|Topics:||High income earners, Capital growth drivers, Supply and demand|
|Date:||11th May 2015|
Hands up if you've ever heard an industry expert recommend buying in suburbs where there are high income earners? Would you like to be smarter than an industry expert?
I've heard quite a few commentators in property investment circles suggest that buying in a suburb with high income earners will produce better capital growth. Some commentators get a little tricky with it and suggest locations where the income compared to the mortgage is high. This is often labelled "affordability".
Over the years I've analysed very carefully what really works to drive prices up because when I invest my own funds I can't afford for it to fail. However, some commentators are only interested in sounding smart to sell their business. So a lot of advice I hear is pretty ordinary.
Some industry experts aren't much smarter than a novice investor when it comes to understanding the drivers of capital growth. Many ideas like the high income earner suburb sound good in theory but fail in practise. A little extra thought is all that's needed to see why.
The promise of the "high income earner suburb" is a higher ceiling on prices. With greater financial power, there is less stopping a buyer from paying more.
The problem with this theory is it assumes buyers with more money are more stupid when it comes to paying fair value. Just because they have more money, doesn't mean they must spend more.
Prices will rise when demand exceeds supply. Low income earners who can't afford to buy don't affect demand. If there is demand to buy in a suburb, then those "demanders" already have the financial capacity to buy, so the point of income becomes relatively benign.
The most obvious flaw in the concept to me is that high income earners of a suburb already live in that suburb. So why are they buying?
Not every buyer in a suburb already lives in the suburb. Only those about to buy in the suburb will drive up prices. We want to know what their income is. Yet they may not be residents of the suburb in question.
Every 5 years the Australian Bureau of Statistics (ABS) conducts a nationwide census. Questions in the census ask details about the house-holders' income.
Some respondents may exaggerate the figure; others may reduce it; some may not know and guess. Some even think they can trick the Australian Tax Office with their answer. And many people don't even fill in the census. The point is these figures are only rough.
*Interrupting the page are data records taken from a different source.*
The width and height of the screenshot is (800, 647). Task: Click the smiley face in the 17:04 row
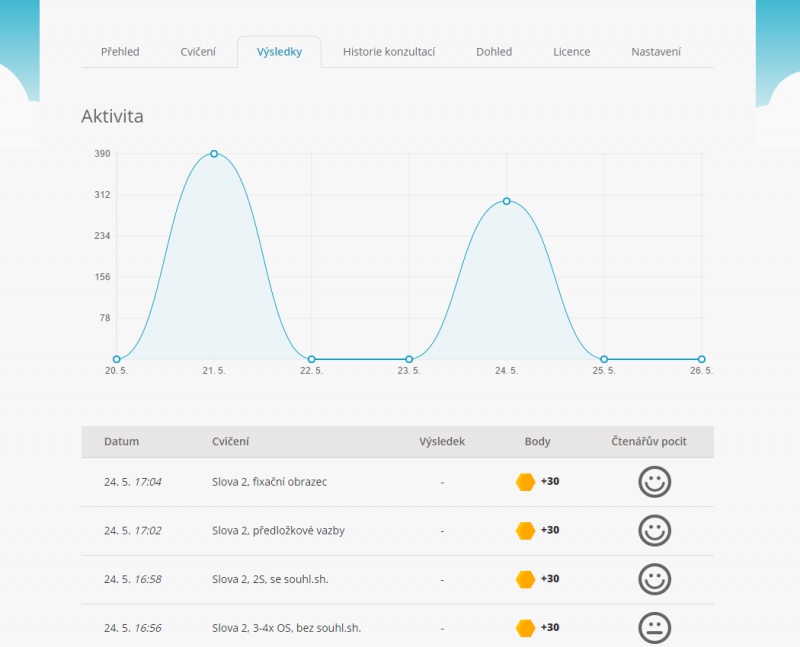click(x=654, y=482)
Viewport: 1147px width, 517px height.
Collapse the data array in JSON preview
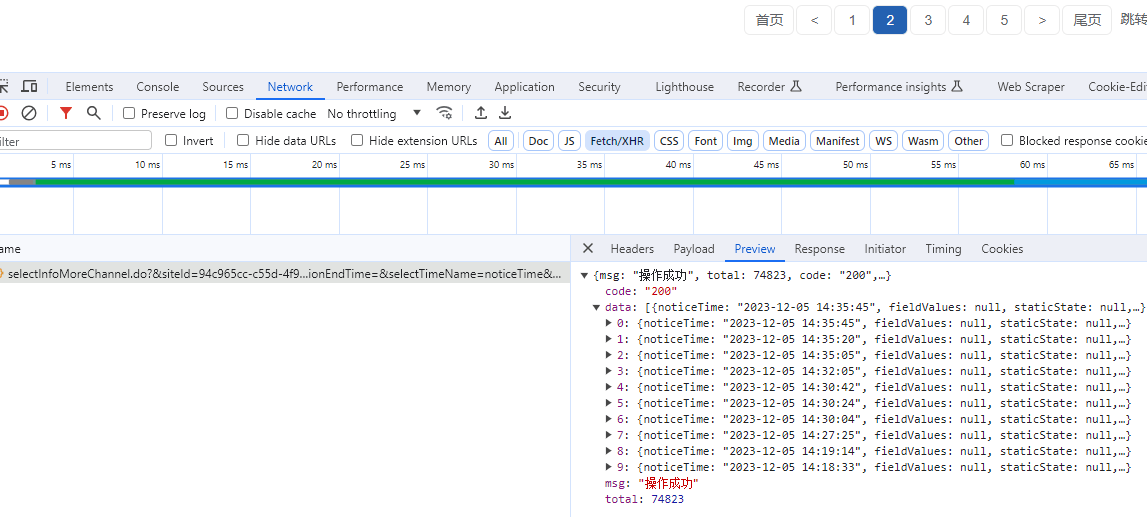tap(597, 307)
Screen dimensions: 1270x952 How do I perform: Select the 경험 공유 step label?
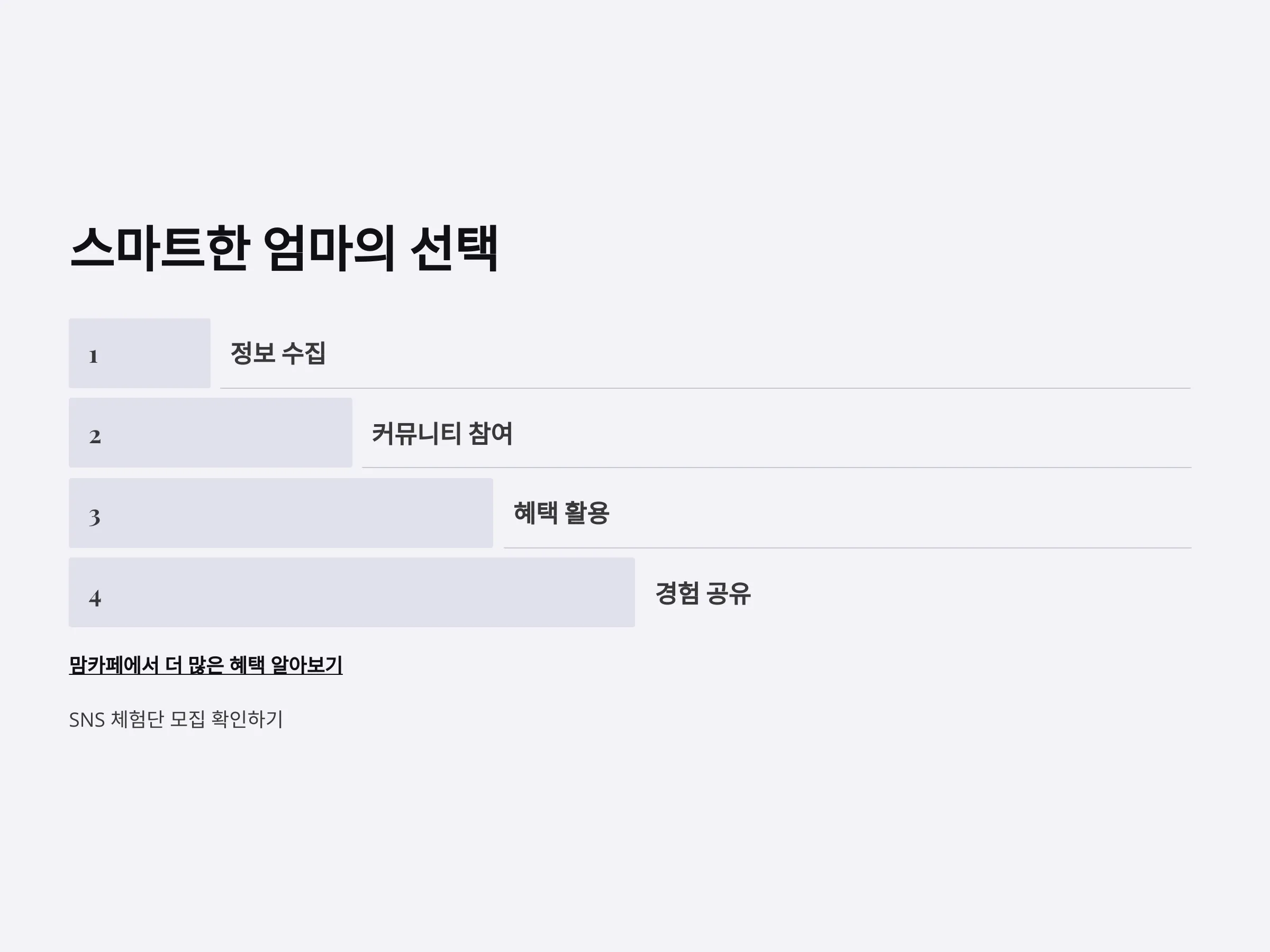click(703, 593)
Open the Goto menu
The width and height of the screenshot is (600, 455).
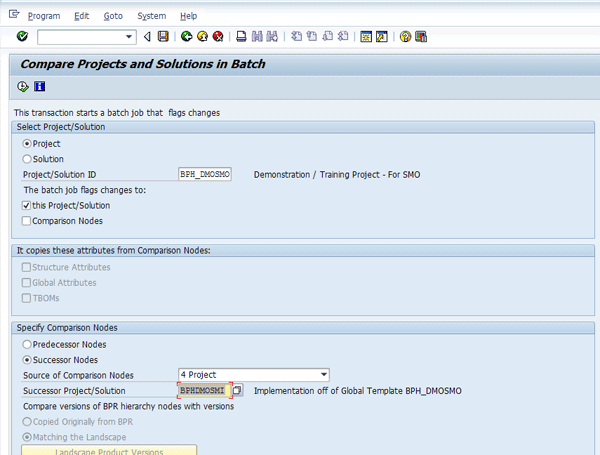click(x=112, y=16)
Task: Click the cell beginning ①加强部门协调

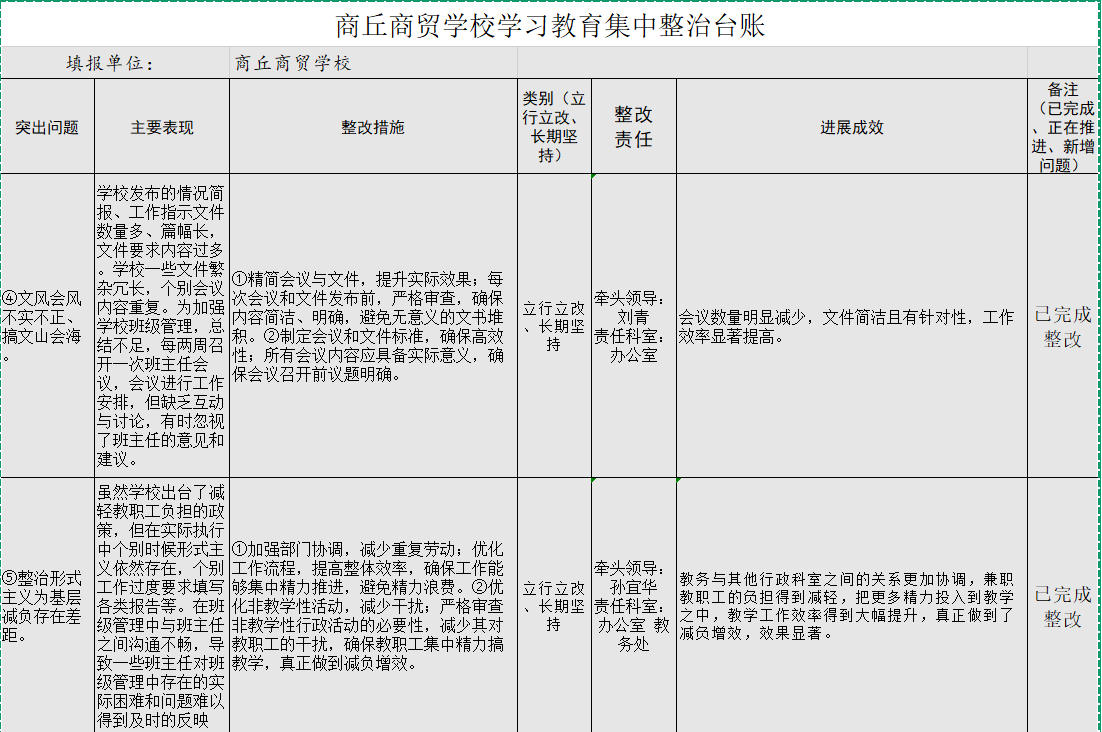Action: point(373,606)

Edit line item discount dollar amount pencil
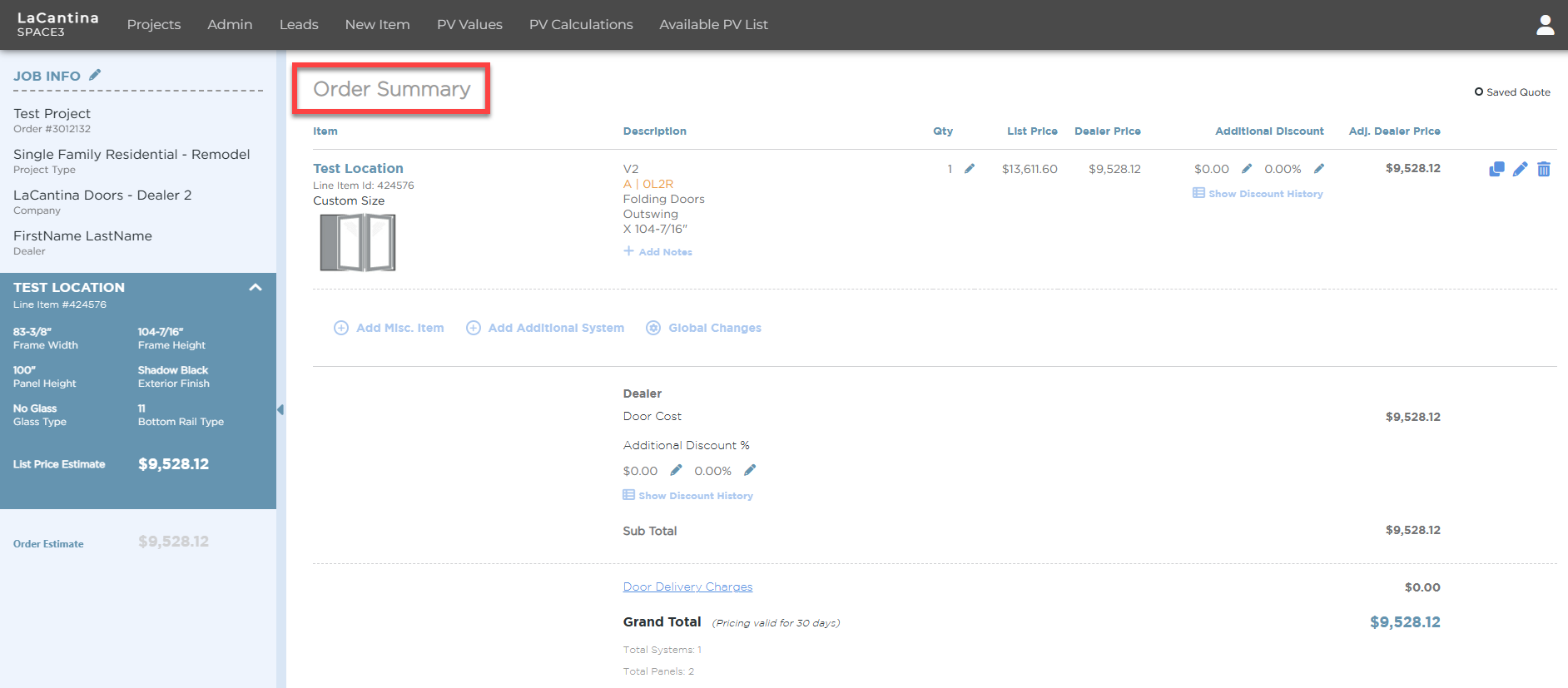pyautogui.click(x=1247, y=168)
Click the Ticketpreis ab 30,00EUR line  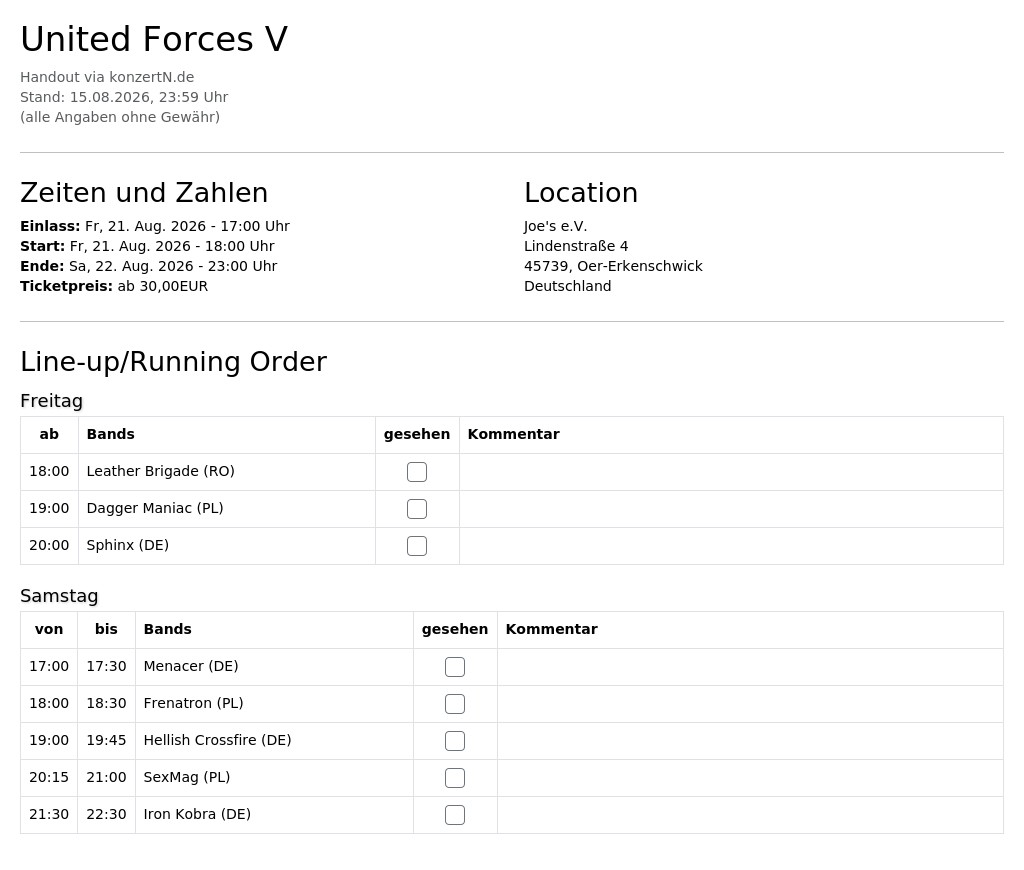pos(114,286)
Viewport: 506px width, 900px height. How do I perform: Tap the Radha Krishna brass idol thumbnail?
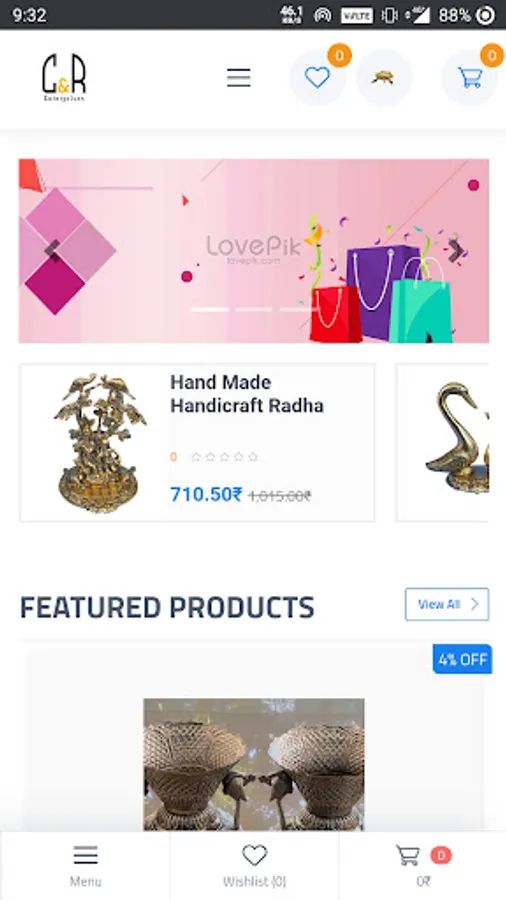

Consider a suburb in which high income earners can easily afford properties. Why do they still live there? Why not upgrade to somewhere nicer - somewhere more in line with the income they earn?
If the suburb is on the top of the food chain like Peppermint Grove in WA or Toorak in Melbourne, then there is nowhere else to go. But for the vast majority of high income earners, there is a step up.
So identifying a suburb with a large number of high income earners may actually be an indicator of a future vacancy issue rather than future price growth.
A suburb with high income earners will have some influence on values. But not in the way most people think.
If affordability is not an issue, then updating the kitchen; putting a pool in the backyard; building a deck out the back or repainting comes down to lifestyle choice. Since the decision is not purely an economic consideration, the state of properties in high income earning suburbs is usually more impressive. Investors would consider this a case of over-capitalisation.
But even this doesn't directly affect prices. Renovating a property will improve its value, true. However, for the increased value to influence prices for the suburb, the renovated property needs to sell or at least go on the market.
Now ask yourself why someone would make all these lifestyle renovation choices and then move out.
Admittedly, someone will eventually want to move out of their nicely renovated home. At the time their property goes on the market, it will affect prices. So there is some influence, but it's not a game-changer.
High income earning suburbs do have some influence on prices. However, if you're truly looking for capital growth potential, don't be lured into such a relatively insignificant statistic. And certainly don't look at one statistic in isolation.
The Demand to Supply Ratio that is freely available at DSRdata.com.au considers 8 statistics - each one is a better indicator of future capital growth than "income to mortgage cost". The DSR has beaten many experts in the property investment industry. And now you're better informed, you can too.